[Material provided Boundary: Start]

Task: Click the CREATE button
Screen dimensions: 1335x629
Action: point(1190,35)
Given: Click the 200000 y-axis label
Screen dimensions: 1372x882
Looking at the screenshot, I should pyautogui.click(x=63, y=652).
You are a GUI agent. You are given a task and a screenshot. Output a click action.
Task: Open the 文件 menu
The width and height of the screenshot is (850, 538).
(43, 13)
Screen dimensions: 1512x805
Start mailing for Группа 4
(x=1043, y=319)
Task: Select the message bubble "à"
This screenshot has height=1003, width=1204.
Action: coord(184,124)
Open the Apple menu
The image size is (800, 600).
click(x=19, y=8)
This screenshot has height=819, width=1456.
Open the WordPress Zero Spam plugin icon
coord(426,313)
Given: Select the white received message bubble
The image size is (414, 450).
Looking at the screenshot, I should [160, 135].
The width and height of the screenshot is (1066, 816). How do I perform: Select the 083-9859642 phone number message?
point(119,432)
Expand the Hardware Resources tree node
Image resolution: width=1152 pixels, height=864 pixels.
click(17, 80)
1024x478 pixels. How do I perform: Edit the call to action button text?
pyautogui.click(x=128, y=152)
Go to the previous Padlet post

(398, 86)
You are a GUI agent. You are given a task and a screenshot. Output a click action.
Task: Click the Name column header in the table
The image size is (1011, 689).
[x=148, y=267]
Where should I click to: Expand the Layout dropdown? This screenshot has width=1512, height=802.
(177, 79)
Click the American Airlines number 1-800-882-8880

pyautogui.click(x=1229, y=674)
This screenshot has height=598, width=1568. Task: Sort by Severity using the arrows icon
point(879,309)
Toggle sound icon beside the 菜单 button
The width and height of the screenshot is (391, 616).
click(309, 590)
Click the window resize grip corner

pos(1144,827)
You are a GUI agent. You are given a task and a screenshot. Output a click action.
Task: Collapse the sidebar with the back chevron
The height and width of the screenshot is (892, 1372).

[Material provided Boundary: End]

**Task prompt**
Repeat every record, exactly as written.

**Exercise response**
Task: Click the CREATE button
Screen dimensions: 1335x629
Action: point(1190,35)
Given: Click the 200000 y-axis label
Screen dimensions: 1372x882
Looking at the screenshot, I should pyautogui.click(x=63, y=652).
You are a GUI agent. You are given a task and a screenshot. Output a click action.
Task: Open the 文件 menu
The width and height of the screenshot is (850, 538).
(43, 13)
Screen dimensions: 1512x805
Start mailing for Группа 4
(x=1043, y=319)
Task: Select the message bubble "à"
This screenshot has height=1003, width=1204.
Action: coord(184,124)
Open the Apple menu
The image size is (800, 600).
click(x=19, y=8)
This screenshot has height=819, width=1456.
Open the WordPress Zero Spam plugin icon
coord(426,313)
Given: Select the white received message bubble
The image size is (414, 450).
Looking at the screenshot, I should [160, 135].
The width and height of the screenshot is (1066, 816). How do I perform: Select the 083-9859642 phone number message?
point(119,432)
Expand the Hardware Resources tree node
Image resolution: width=1152 pixels, height=864 pixels.
click(17, 80)
1024x478 pixels. How do I perform: Edit the call to action button text?
pyautogui.click(x=128, y=152)
Go to the previous Padlet post

(398, 86)
You are a GUI agent. You are given a task and a screenshot. Output a click action.
Task: Click the Name column header in the table
The image size is (1011, 689).
[x=148, y=267]
Where should I click to: Expand the Layout dropdown? This screenshot has width=1512, height=802.
(177, 79)
Click the American Airlines number 1-800-882-8880

pyautogui.click(x=1229, y=674)
This screenshot has height=598, width=1568. Task: Sort by Severity using the arrows icon
point(879,309)
Toggle sound icon beside the 菜单 button
The width and height of the screenshot is (391, 616).
click(309, 590)
Click the window resize grip corner

pos(1144,827)
You are a GUI agent. You are given a task and a screenshot. Output a click action.
Task: Collapse the sidebar with the back chevron
The height and width of the screenshot is (892, 1372).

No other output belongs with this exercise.